EXTRACT PROVIDED
--- Begin ---
As long-term investors you can’t blame us for getting into the market, we know value when we see it, right?
2 Questioner // Oct 1, 2008 at 3:56 am
Havng never switched myself, I wonder if you’ve previously posted about how the process goes for moving your accounts. I assume many people will be doing this soon to take advantage of the deal, so it may be of general interest. I’m a bit nervous about the prospect of doing this myself having heard one unpleasant story about lost tax information (although I’m fuzzy on the details now).
3 Ignorance // Oct 1, 2008 at 5:22 am
“Ignorance is the root of suffering” - Buddha
Seriously, I don’t know how you can go around talking about purchasing “cheap stocks” and “long term investments” during one of the worst and longest bear rallies in god knows how long.
Stocks are still incredibly over valued given that we’re about to go into a hard landing boardering on a depression. Banks are failing left, right and centre, and you are GAMBLING by puchasing more equities? That’s not balls dude, that’s ignorance - plain and simple.
Do you not get what is happening in the derivatives market? The CDS market? Don’t 600 billion dollar banks getting crippled in a matter of 2 or 3 weeks raise some questions about the long term stability of this market?
Do you really think a 700 billion bailout will really do anything to solve the MASSIVE problems in this crisis?
I’ve lost track of many analysts recently have echoed the old cliche that at times like these “cash is king”. Yet your cash holdings are 5% ?!?
Nobody is seeing a real bottom, because nobody can see a solid solution to this mess, and until that day comes, lower lows are what you’ll be seeing. The cheap, will get cheaper until it becomes worthless - like your investments.
--- End ---
SET TASKS
**a)** Retype the records word for word, starting at the line that contains "You are a computer-use agent. 474x355 pixels." and ending at the last line of the records. Leave out the pictures.
**b)** Extend the comment thread on buying stocks during the 2008 market crisis, picking up after its last sentence.

RECORDS SHOWN
--- Begin ---
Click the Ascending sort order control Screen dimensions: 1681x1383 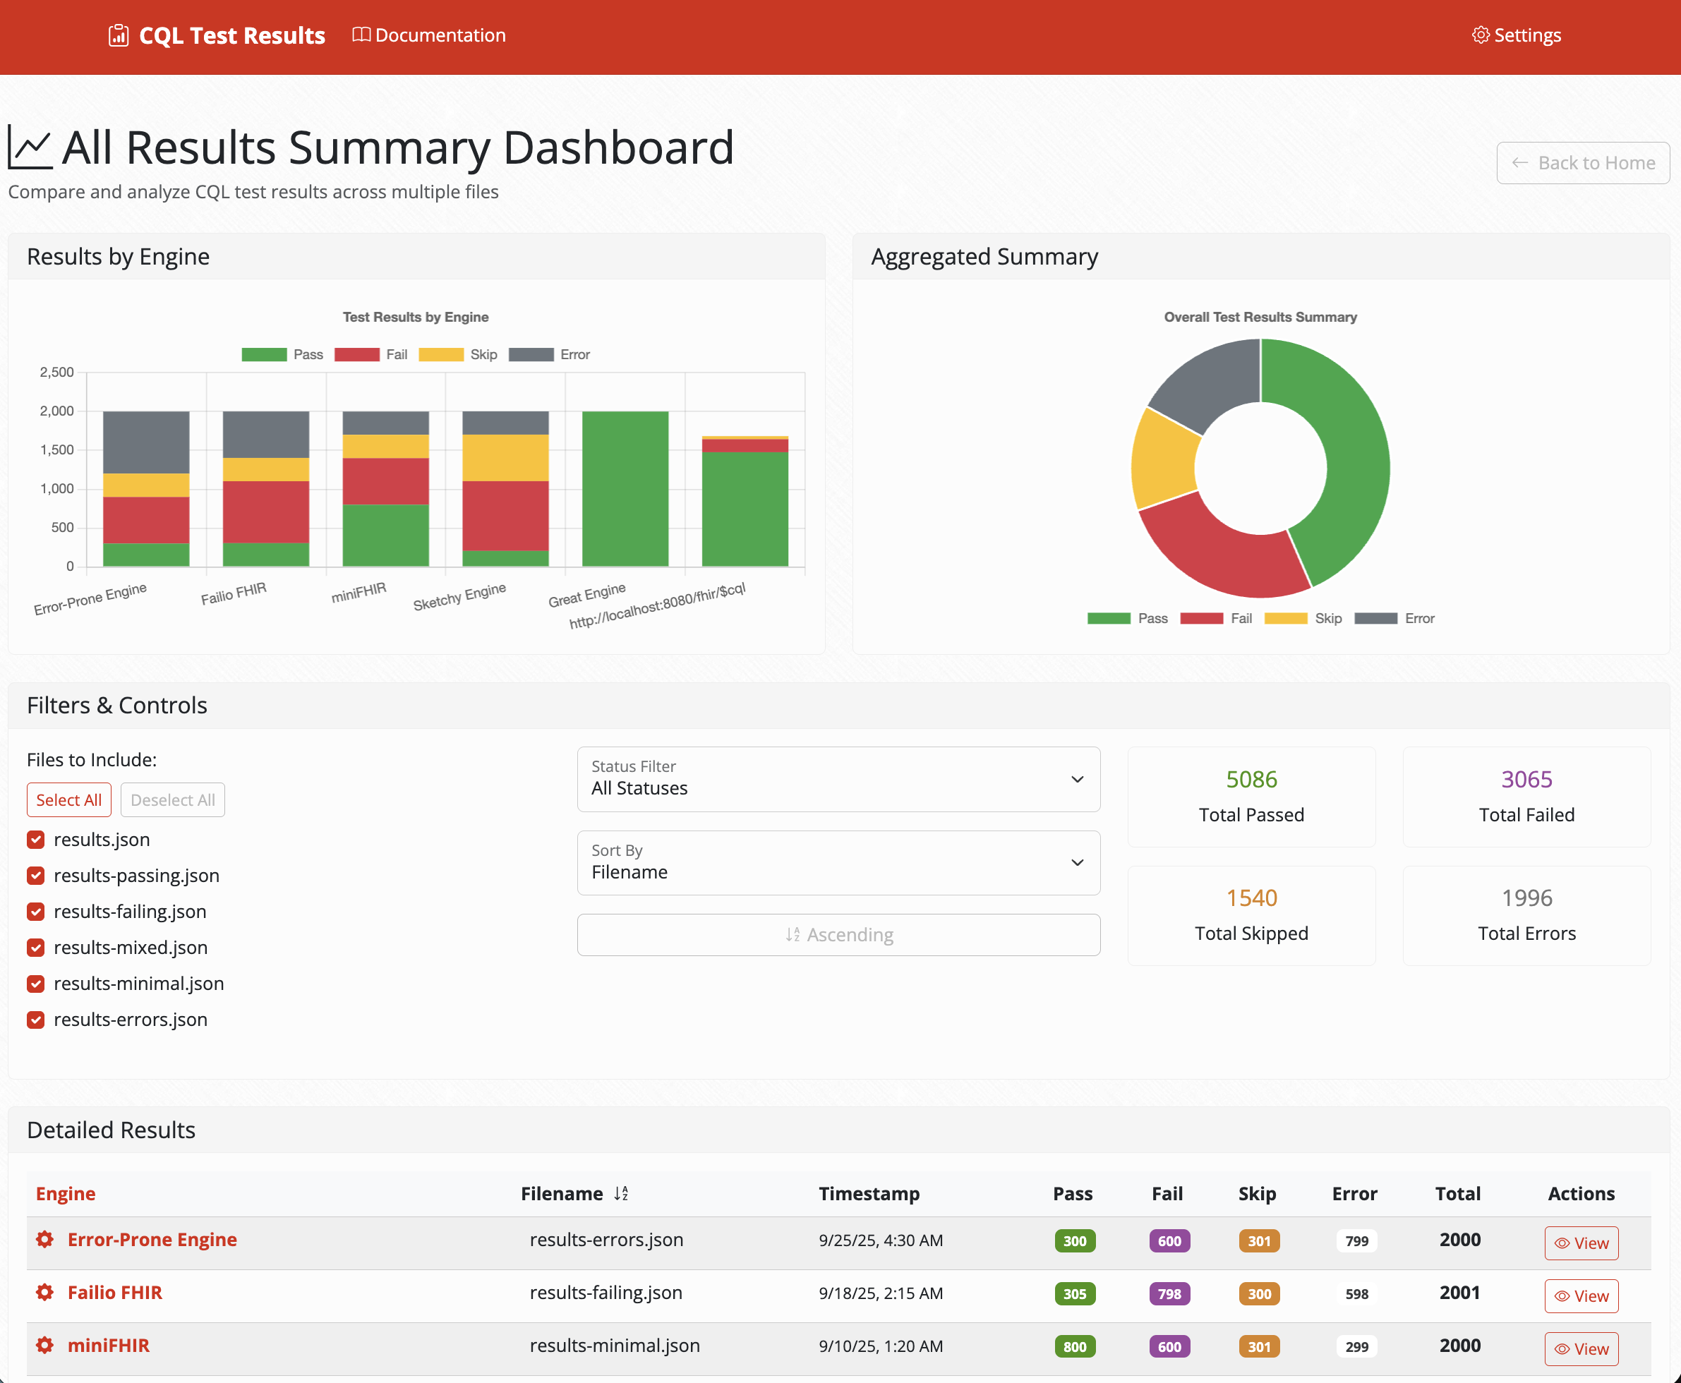(x=838, y=934)
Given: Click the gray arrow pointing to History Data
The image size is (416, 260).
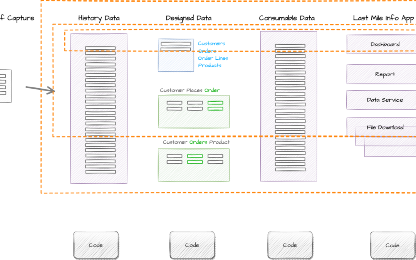Looking at the screenshot, I should point(40,90).
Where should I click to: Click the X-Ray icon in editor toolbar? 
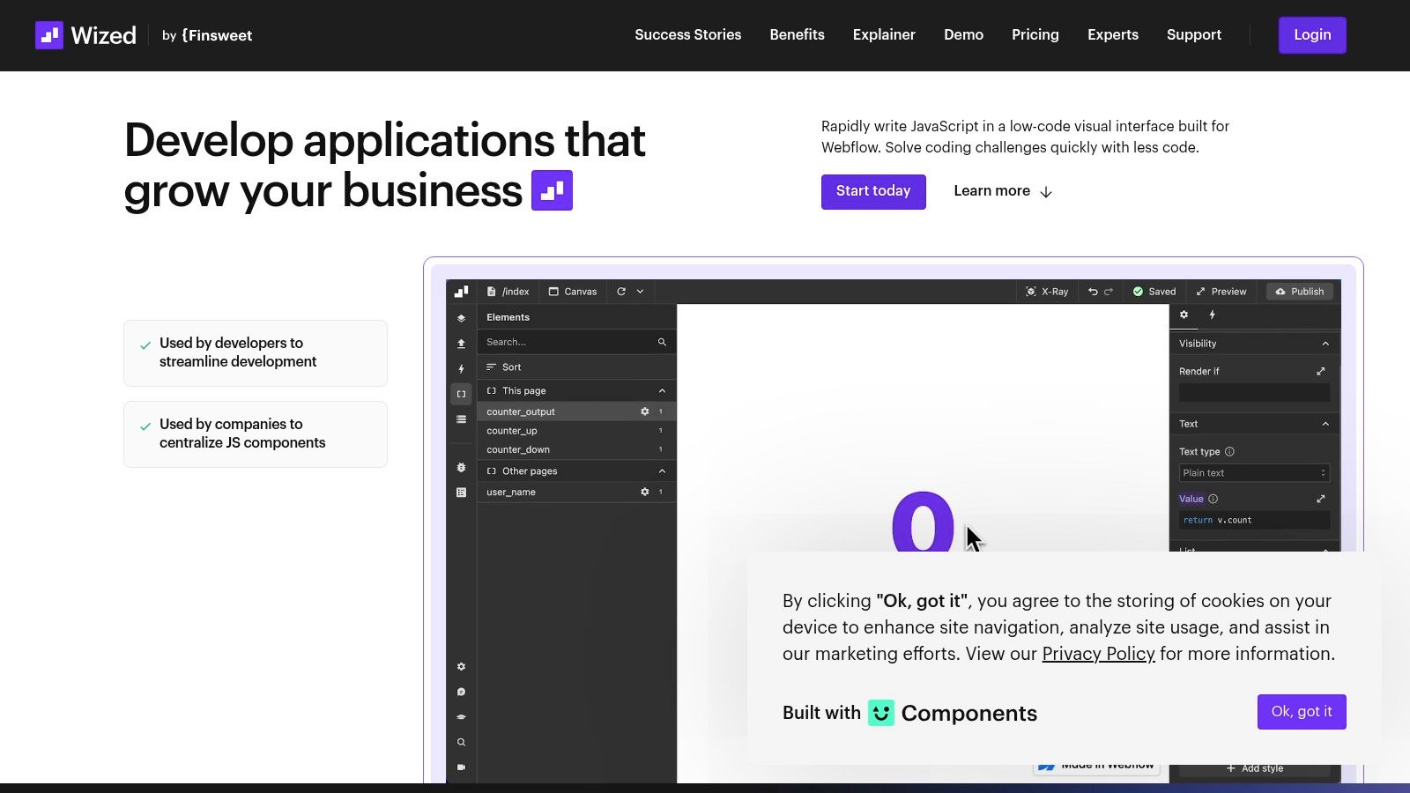1030,292
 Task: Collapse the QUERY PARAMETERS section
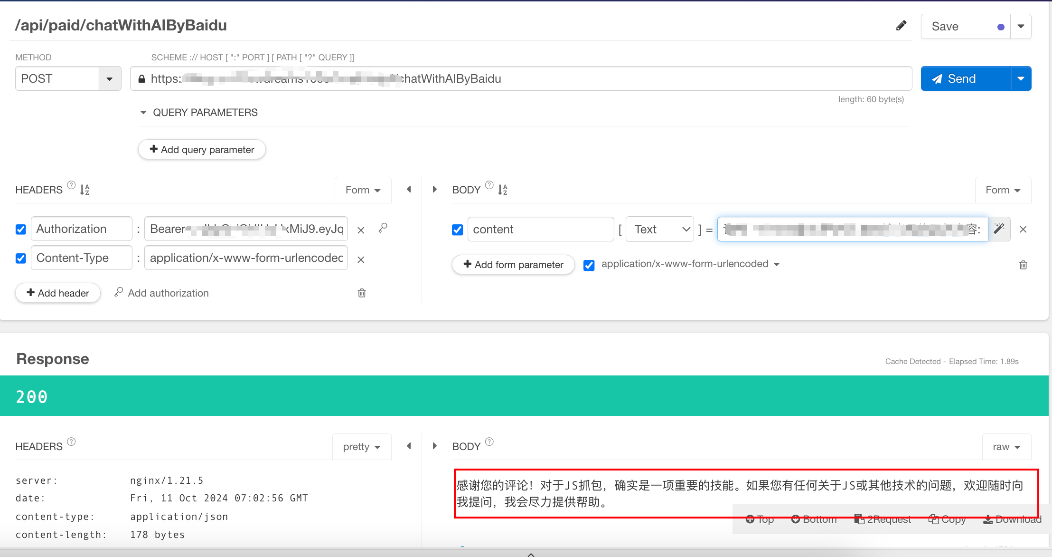[x=143, y=113]
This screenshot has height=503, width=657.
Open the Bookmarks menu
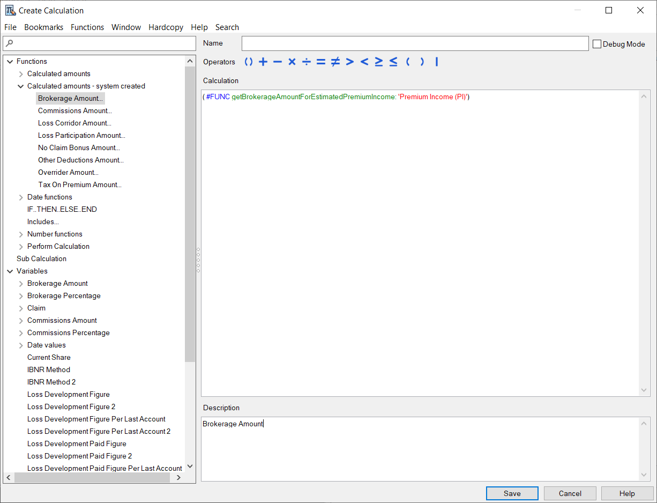[43, 27]
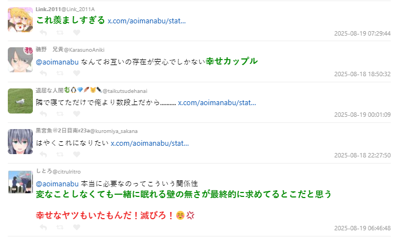View Link.2011's profile avatar

click(x=20, y=20)
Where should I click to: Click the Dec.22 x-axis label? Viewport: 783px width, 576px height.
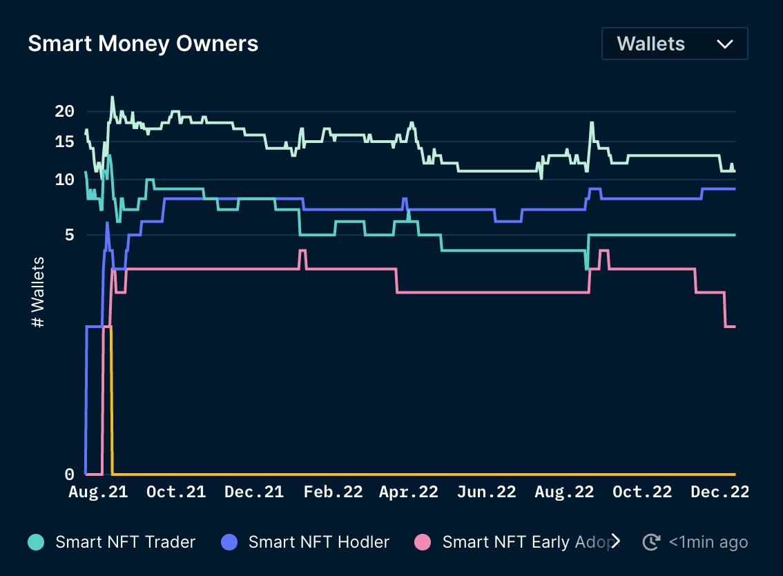pos(719,492)
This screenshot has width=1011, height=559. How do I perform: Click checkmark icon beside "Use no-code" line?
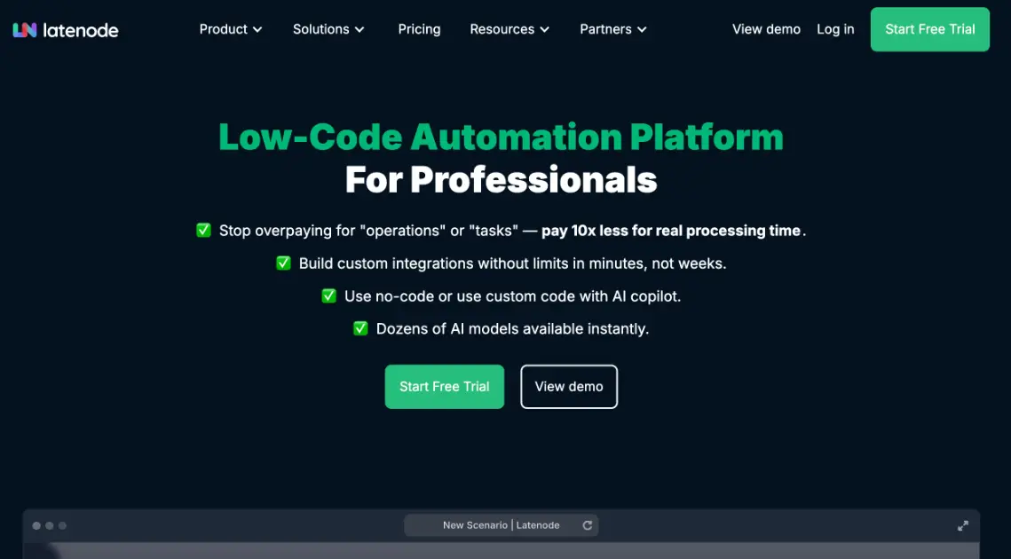[329, 296]
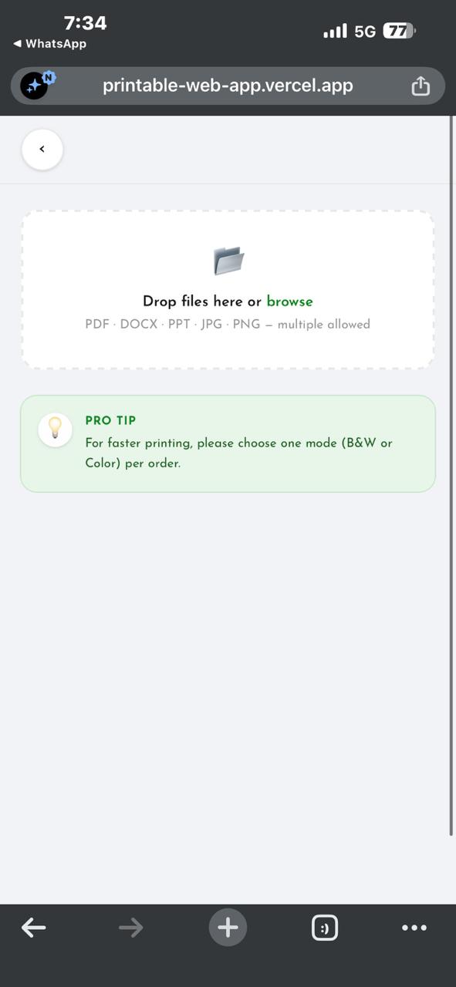Viewport: 456px width, 987px height.
Task: Click the PRO TIP heading text
Action: pyautogui.click(x=110, y=420)
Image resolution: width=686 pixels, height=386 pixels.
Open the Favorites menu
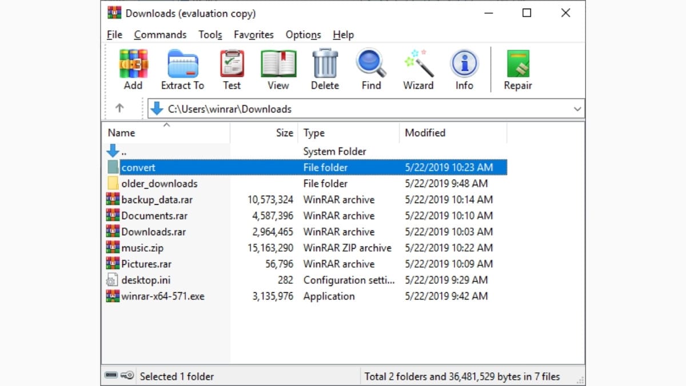253,35
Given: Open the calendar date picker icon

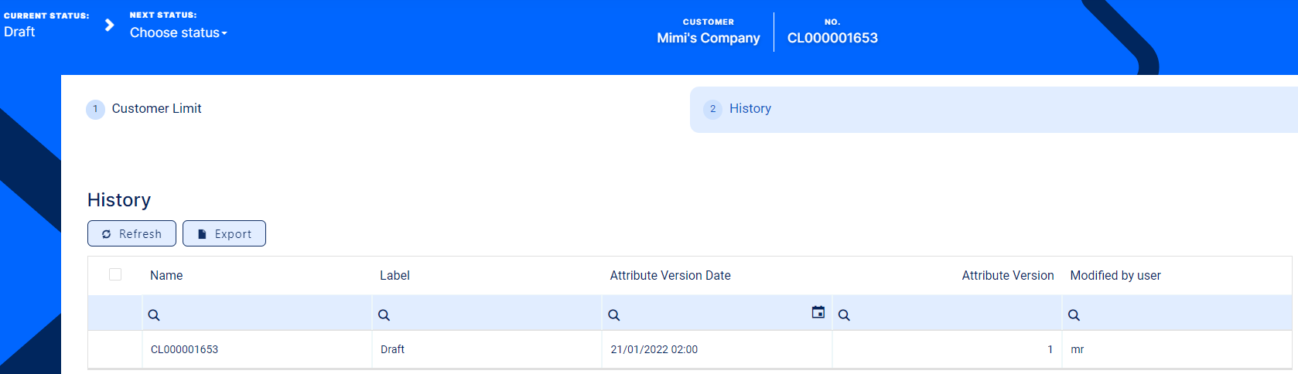Looking at the screenshot, I should [818, 312].
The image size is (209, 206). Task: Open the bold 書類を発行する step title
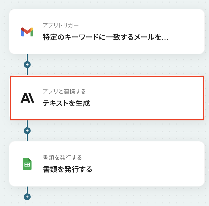67,169
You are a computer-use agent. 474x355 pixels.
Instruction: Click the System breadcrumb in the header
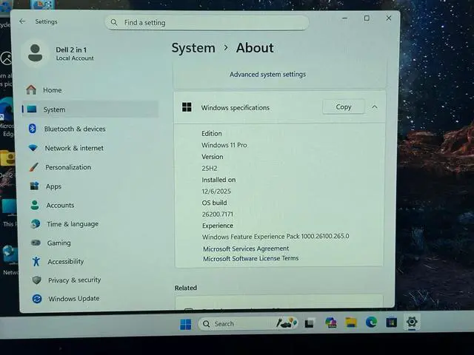pyautogui.click(x=193, y=48)
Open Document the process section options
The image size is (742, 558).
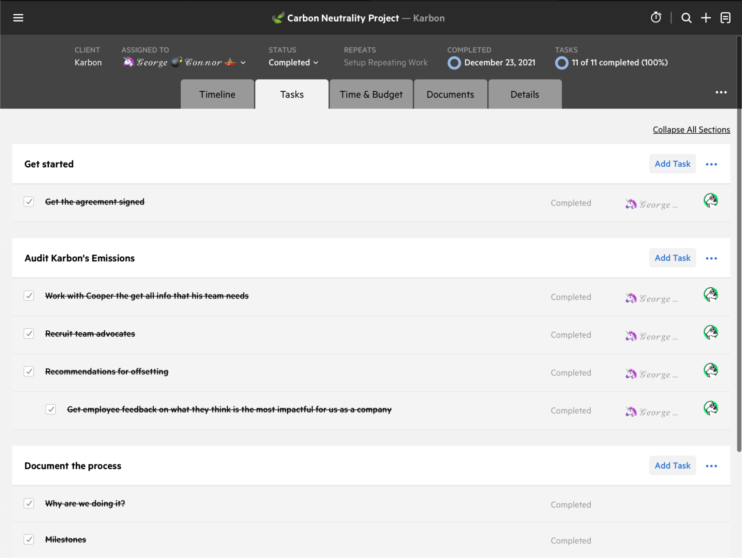[x=711, y=466]
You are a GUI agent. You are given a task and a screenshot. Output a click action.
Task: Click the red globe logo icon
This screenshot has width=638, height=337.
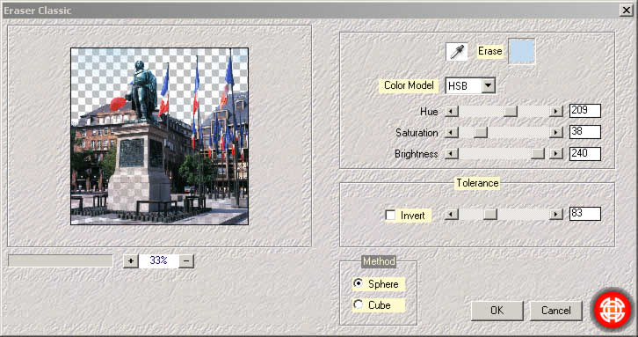(613, 310)
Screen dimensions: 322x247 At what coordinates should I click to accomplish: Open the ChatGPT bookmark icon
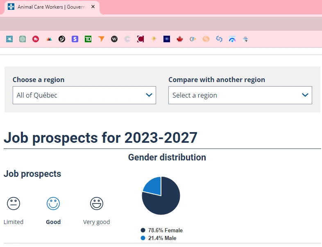(23, 39)
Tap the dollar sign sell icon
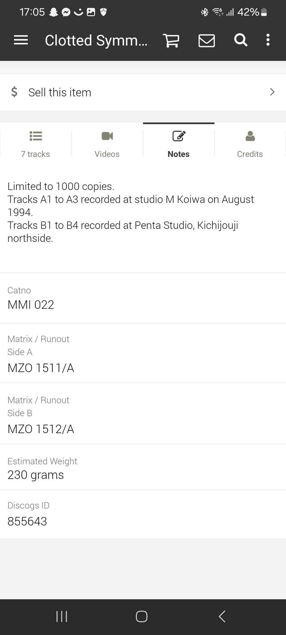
--- End ---
ANSWERS TO THE EXERCISES
**a)**
You are a computer-use agent. 474x355 pixels.
Instruction: Click the System breadcrumb in the header
pyautogui.click(x=193, y=48)
Open Document the process section options
The image size is (742, 558).
[x=711, y=466]
You are a GUI agent. You are given a task and a screenshot. Output a click action.
Task: Click the red globe logo icon
This screenshot has width=638, height=337.
(613, 310)
Screen dimensions: 322x247 At what coordinates should I click to accomplish: Open the ChatGPT bookmark icon
(23, 39)
Tap the dollar sign sell icon

**b)**
Please educate yourself on at least the derivatives component, and the dozens of trillions that are about to BLOW UP wall street beyond anything we’ve seen so far. Monday’s “black monday” will be like a passing gray cloud on an otherwise sunny sky, compared to the category 5 hurricane that’s about to rock and roll the financial markets.
Please do yourself a favour and at least spend 1 hour reading the below and watching the videos. You are seriously out to lunch in the sense that you are using investment tactics that were very valid only 2 years ago, but they are antiquated now and WILL hurt you if you don’t get up to speed on what’s really going on quickly.
http://www.realestatetalks.com/viewtopic.php?f=8&t=36242
Good luck and please wise up buddy. Ignorance is only bliss until the truck runs you over.
4 Steve Heath // Oct 1, 2008 at 9:28 am
Ignorance… you have a different OPINION than some of us, but that’s all it is. When we talk about long term stocks, our personal horizon might be 30, 40, 50 years, and historically stocks have done quite well over those periods.
The whole premise of your argument, the whole reason you are saying that everything will become worthless, is because “things are different this time”. That’s the same thing the bulls said when they were telling us stocks would go up forever… what the real estate agents were saying when they said real estate would go on forever. Why should we expect your extremist view to be any more justified than theirs? And if it is… if everything in the world is going to hell in a handbasket… then what’s the point of holding on to cash, it will be worthless when society breaks down. Personally, I don’t find the losses that will come from the default swaps any different than the losses that come from bankruptcies. They happen, they ripple through the economy, and it repairs.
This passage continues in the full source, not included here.